── DATA FOR PROCESSING

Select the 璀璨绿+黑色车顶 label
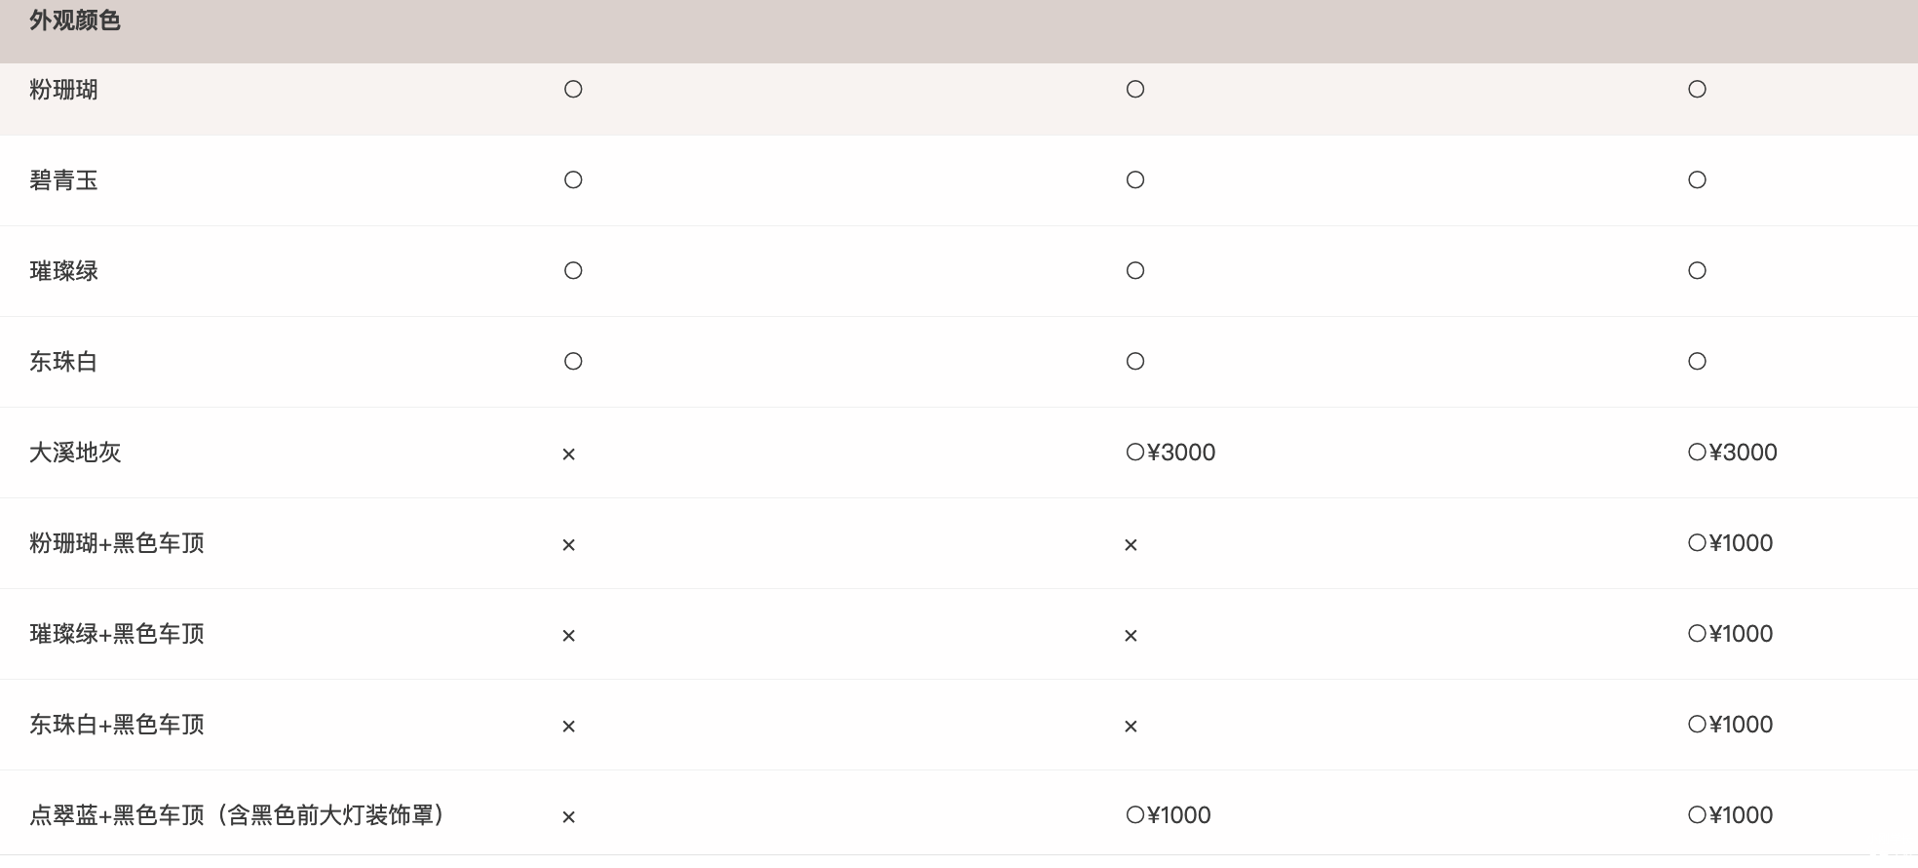The height and width of the screenshot is (868, 1918). [x=117, y=634]
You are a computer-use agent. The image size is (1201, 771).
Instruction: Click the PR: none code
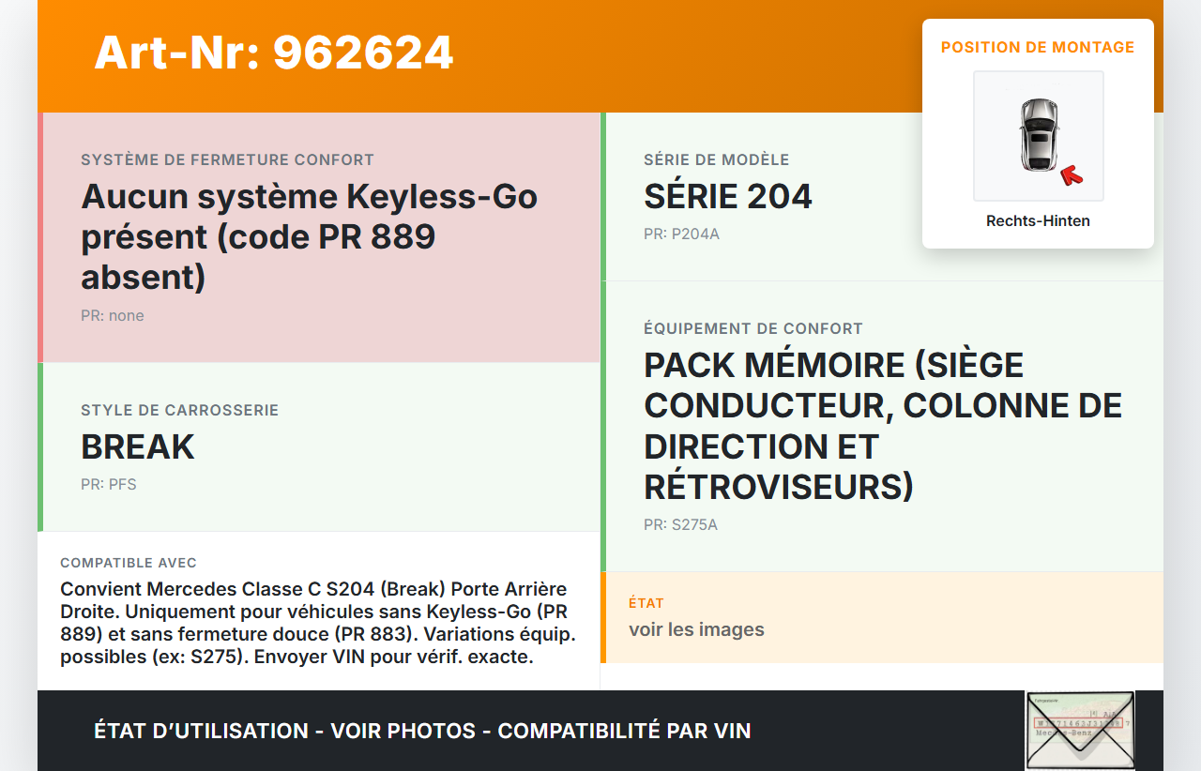[113, 315]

────

## PROBLEM DETAILS
Word for word, repeat all the data, but not its images.

## RESULT BELOW
Select the 璀璨绿+黑色车顶 label
The height and width of the screenshot is (868, 1918). [x=117, y=634]
You are a computer-use agent. The image size is (1201, 771).
Instruction: Click the PR: none code
[113, 315]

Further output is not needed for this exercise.